> SOBRE O EXERCÍCIO:
Dê continuidade à crítica do filme “Serra das Almas” a partir do ponto em que ela para.

> TEXTO FORNECIDO:
····················
No entanto, o ritmo arrastado e a fragmentação temporal tornam a experiência irregular. A montagem, embora pretenda sugerir a dilatação do tempo sob pressão, frequentemente compromete a fluidez narrativa, tornando difícil para o espectador se orientar no espaço-tempo da história. A ausência de marcações claras de passagem temporal e a repetição de situações enfraquecem a progressão dramática.
Do ponto de vista visual, “Serra das Almas” apresenta momentos de real beleza. A fotografia destaca-se em cenas de contemplação e imersão no ambiente sertanejo, como a bela composição dos personagens sentados na calçada do sítio, capturando a aspereza e a nostalgia desses espaços com autenticidade. A direção de arte acerta ao reconstruir espaços que parecem vividos, evitando idealizações do sertão.
Por outro lado, o filme tropeça no uso forçado de gírias e vícios linguísticos, que soam artificiais e carregam o risco de reforçar estereótipos sobre a região e seus habitantes. O cuidado na representação do universo sertanejo, tão característico do cinema pernambucano recente, aqui perde parte de sua potência ao escorregar em caricaturas linguísticas e culturais.
Em termos de atmosfera, há uma tentativa consciente de trabalhar o suspense e o humor negro, mas a falta de consistência no tom dificulta a imersão. Em certos momentos, o filme parece hesitar entre o realismo dramático e a sátira, sem se comprometer plenamente com nenhum dos dois, o que gera uma sensação de dispersão emocional.
····················
> MATERIAL FORNECIDO:

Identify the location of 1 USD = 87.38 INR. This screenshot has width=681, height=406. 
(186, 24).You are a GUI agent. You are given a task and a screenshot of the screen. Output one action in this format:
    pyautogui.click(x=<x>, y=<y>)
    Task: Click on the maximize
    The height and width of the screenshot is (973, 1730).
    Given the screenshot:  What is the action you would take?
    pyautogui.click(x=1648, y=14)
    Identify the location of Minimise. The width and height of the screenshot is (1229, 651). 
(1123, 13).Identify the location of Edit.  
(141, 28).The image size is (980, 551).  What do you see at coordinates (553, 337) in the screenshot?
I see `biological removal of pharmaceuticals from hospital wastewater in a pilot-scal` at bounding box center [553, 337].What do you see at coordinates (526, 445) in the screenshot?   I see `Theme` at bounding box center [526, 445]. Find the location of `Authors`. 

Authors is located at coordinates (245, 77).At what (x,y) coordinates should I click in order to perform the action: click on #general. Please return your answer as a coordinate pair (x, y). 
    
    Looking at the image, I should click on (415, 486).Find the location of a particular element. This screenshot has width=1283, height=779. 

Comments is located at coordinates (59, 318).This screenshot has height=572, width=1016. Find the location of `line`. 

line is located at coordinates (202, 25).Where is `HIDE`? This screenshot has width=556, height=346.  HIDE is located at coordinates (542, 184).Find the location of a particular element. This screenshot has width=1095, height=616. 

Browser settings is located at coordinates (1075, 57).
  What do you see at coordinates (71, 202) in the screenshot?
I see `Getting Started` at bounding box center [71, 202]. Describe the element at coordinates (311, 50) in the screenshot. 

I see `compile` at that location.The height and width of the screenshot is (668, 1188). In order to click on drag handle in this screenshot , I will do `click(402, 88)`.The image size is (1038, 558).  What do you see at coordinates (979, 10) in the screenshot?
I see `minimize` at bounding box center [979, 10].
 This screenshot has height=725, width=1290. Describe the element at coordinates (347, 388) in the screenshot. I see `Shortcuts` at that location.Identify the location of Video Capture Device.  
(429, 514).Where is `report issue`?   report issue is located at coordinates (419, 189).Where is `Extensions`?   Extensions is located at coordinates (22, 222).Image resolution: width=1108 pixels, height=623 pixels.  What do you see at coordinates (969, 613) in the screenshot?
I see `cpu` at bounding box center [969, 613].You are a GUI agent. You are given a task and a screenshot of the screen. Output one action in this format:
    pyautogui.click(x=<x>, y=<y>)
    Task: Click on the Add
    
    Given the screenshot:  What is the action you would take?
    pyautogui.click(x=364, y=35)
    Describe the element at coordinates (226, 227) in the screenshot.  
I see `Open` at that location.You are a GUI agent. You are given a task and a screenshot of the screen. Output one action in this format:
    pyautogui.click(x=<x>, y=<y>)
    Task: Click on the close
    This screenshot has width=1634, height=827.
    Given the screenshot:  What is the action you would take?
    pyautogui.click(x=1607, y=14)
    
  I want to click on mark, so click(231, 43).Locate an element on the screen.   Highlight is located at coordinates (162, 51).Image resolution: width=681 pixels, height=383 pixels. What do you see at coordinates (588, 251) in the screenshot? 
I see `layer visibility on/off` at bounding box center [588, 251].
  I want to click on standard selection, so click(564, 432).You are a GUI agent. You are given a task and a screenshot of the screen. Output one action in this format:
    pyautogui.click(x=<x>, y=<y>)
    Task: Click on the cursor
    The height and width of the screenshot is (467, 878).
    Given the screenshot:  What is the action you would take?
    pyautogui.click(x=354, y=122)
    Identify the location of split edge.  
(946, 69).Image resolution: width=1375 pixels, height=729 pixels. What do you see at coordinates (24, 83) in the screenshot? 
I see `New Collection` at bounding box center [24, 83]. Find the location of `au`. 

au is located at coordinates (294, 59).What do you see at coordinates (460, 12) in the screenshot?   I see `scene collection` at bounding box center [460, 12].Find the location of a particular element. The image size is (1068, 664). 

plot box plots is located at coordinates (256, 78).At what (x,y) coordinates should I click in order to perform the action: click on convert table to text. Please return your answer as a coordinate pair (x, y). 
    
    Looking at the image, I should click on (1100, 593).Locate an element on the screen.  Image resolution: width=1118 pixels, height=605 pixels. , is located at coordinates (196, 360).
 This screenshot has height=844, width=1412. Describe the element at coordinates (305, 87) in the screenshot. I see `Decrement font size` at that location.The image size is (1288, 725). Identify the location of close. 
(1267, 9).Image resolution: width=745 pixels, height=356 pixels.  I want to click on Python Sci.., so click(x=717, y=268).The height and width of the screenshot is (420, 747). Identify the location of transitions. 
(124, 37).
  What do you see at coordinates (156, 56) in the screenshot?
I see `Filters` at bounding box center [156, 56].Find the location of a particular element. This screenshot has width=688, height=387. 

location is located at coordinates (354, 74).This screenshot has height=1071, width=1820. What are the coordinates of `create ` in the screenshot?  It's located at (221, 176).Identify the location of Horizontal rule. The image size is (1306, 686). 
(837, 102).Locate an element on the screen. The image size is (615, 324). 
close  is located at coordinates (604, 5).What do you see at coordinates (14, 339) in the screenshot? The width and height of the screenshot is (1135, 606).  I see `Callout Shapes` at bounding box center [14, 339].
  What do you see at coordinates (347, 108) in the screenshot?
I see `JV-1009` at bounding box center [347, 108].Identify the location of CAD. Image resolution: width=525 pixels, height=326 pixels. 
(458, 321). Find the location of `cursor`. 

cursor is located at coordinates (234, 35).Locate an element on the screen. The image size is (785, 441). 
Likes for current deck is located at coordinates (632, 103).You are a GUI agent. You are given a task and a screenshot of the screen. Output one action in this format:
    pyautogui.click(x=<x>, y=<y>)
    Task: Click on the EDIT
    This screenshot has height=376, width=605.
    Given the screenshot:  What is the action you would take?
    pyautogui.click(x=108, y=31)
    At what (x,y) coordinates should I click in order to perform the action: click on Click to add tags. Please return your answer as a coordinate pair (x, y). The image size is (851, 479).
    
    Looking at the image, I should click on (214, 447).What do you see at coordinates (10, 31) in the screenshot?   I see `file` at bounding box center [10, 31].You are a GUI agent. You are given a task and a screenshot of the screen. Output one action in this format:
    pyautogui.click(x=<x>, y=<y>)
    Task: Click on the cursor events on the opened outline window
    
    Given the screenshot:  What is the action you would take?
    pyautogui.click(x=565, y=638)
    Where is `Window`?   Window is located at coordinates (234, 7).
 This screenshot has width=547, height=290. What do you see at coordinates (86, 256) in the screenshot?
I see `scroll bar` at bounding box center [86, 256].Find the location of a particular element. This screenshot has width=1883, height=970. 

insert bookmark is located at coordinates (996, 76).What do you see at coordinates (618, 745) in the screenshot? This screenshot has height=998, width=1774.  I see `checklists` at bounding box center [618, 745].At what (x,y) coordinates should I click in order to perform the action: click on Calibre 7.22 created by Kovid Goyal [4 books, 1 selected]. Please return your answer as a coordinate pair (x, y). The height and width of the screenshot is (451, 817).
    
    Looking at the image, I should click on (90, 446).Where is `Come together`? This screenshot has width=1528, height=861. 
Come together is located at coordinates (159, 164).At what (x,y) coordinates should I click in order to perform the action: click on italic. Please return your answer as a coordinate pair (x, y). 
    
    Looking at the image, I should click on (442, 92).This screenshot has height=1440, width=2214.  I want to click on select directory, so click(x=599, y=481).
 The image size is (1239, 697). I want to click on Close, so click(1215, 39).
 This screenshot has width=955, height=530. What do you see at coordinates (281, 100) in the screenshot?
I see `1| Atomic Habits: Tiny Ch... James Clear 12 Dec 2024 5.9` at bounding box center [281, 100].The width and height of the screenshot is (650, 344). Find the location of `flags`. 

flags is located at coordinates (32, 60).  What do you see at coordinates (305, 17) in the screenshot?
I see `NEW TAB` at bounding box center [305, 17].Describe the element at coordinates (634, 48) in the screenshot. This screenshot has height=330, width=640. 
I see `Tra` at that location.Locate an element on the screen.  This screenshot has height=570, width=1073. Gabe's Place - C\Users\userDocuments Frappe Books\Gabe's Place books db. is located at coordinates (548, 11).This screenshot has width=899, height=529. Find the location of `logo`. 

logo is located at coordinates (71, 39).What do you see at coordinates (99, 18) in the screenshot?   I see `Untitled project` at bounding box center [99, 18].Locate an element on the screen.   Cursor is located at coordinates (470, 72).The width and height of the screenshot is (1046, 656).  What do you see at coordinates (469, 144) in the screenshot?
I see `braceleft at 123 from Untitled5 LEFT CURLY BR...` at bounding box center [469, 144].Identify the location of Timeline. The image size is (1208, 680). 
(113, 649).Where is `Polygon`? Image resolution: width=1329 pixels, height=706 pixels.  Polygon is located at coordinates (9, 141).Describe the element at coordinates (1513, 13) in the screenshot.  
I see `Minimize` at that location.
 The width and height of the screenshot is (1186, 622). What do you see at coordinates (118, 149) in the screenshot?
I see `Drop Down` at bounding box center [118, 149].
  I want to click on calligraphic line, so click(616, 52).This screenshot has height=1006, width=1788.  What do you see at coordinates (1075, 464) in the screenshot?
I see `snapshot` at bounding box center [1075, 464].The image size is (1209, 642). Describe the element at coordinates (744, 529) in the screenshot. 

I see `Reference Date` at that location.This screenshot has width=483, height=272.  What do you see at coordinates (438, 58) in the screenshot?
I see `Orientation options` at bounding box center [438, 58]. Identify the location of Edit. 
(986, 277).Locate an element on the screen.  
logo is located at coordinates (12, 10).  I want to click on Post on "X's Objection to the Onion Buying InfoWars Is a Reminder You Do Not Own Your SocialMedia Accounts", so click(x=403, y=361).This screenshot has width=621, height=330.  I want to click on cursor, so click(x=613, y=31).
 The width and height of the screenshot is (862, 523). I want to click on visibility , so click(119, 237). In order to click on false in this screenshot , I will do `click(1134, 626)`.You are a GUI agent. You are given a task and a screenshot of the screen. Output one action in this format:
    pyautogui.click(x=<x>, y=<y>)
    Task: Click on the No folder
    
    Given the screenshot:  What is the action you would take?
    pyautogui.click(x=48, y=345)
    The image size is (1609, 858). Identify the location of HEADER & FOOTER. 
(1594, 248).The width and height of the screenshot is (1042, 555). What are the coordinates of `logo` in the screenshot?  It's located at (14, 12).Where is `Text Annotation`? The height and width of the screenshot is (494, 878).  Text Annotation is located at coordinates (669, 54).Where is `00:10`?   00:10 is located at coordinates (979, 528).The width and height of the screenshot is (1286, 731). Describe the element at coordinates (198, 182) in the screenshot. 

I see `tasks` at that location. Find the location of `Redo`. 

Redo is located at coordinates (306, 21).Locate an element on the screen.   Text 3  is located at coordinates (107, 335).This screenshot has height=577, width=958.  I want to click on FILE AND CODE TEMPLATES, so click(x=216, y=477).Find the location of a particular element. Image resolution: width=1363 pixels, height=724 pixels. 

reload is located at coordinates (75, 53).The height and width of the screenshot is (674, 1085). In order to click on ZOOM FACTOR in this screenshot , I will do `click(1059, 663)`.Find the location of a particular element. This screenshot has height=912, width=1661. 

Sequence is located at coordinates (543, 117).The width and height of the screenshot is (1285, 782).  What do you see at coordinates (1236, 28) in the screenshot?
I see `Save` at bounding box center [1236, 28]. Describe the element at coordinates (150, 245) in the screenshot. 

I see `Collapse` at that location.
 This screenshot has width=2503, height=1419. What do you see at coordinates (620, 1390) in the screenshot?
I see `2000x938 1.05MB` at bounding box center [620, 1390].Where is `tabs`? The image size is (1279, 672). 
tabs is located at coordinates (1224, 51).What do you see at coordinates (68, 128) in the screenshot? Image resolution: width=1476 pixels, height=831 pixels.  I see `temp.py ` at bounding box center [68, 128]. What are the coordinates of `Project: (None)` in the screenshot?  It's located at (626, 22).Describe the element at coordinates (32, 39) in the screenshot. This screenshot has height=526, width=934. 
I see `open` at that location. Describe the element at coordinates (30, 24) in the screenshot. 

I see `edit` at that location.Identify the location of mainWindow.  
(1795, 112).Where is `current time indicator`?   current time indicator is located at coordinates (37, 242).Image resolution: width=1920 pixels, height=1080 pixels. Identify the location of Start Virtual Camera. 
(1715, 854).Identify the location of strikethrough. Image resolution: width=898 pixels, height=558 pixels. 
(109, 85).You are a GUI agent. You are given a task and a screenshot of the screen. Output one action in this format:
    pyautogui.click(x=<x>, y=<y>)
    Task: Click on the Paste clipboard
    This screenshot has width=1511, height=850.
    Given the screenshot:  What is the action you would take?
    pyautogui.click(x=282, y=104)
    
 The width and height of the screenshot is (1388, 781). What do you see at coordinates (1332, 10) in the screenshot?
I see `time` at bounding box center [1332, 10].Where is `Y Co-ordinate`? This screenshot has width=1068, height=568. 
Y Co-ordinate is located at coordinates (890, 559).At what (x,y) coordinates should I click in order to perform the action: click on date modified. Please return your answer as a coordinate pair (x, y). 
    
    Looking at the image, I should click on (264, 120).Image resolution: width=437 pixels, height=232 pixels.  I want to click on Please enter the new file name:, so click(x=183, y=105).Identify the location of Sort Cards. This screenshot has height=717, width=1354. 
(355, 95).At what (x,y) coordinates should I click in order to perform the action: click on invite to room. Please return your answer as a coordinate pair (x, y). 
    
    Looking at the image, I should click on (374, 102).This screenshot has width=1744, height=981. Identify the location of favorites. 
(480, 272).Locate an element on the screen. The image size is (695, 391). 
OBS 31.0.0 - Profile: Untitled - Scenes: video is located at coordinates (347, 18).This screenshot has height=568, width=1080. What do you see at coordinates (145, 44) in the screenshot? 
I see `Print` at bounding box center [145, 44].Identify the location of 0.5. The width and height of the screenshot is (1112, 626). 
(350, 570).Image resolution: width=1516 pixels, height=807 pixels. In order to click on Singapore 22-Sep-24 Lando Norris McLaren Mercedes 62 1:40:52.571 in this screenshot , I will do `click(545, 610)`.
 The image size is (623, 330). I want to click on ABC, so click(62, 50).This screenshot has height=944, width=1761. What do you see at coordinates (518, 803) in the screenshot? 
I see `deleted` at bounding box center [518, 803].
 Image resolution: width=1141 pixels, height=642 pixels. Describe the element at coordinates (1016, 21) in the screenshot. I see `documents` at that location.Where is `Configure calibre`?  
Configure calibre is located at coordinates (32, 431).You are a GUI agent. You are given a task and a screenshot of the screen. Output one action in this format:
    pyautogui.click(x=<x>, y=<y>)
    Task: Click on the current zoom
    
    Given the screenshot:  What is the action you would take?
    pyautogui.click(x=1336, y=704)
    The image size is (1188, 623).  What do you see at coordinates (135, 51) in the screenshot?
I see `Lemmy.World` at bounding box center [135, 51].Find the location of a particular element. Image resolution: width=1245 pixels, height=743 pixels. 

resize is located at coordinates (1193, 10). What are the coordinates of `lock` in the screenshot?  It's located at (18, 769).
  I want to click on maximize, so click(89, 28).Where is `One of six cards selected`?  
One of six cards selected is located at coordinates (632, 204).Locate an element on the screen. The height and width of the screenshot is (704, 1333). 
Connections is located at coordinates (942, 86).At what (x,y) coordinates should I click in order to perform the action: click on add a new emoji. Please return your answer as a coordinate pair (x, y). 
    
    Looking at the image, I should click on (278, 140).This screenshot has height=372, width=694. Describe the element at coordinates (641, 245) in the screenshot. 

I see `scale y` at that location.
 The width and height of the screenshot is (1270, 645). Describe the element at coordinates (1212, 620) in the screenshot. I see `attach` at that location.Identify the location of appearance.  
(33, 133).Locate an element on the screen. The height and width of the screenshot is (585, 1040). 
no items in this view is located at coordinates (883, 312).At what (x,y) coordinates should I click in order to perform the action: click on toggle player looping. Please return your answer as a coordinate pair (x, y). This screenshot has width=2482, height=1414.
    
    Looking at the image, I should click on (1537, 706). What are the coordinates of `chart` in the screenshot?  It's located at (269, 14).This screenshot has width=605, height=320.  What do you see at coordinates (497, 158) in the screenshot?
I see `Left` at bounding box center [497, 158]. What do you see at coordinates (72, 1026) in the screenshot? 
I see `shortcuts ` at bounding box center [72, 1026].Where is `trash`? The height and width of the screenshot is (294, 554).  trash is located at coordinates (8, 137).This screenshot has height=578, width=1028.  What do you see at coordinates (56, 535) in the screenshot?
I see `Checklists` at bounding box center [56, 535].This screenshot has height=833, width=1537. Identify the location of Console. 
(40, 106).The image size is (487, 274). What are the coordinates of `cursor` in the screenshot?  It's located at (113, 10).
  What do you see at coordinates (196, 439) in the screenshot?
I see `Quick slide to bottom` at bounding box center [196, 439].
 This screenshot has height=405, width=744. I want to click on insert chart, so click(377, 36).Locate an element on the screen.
····················
> RESPOSTA:
Importante destacar que “Serra das Almas” se reconhece como parte de uma linhagem cinematográfica, não tentando negar seus antecessores, mas sim revisitá-los sob novas inflexões. O filme opera mais como uma variação — uma espécie de eco — dos fantasmas de um cinema de identidade regional do que como uma inovação disruptiva. Essa escolha pode frustrar expectativas de novidade, mas é também um gesto de permanência e reinscrição estética.
“Serra das Almas” é um filme de intenções claras, que constrói uma atmosfera de tensão e incerteza com base em arquétipos conhecidos do cinema nordestino contemporâneo. Apesar das boas ideias visuais e da construção cuidadosa de espaços, a execução narrativa irregular, o ritmo excessivamente lento e o uso questionável de estereótipos linguísticos prejudicam o impacto final da obra. Ainda assim, para quem acompanha a trajetória do cinema pernambucano, “Serra das Almas” oferece um interessante estudo sobre como o passado cinematográfico regional continua reverberando nas produções atuais.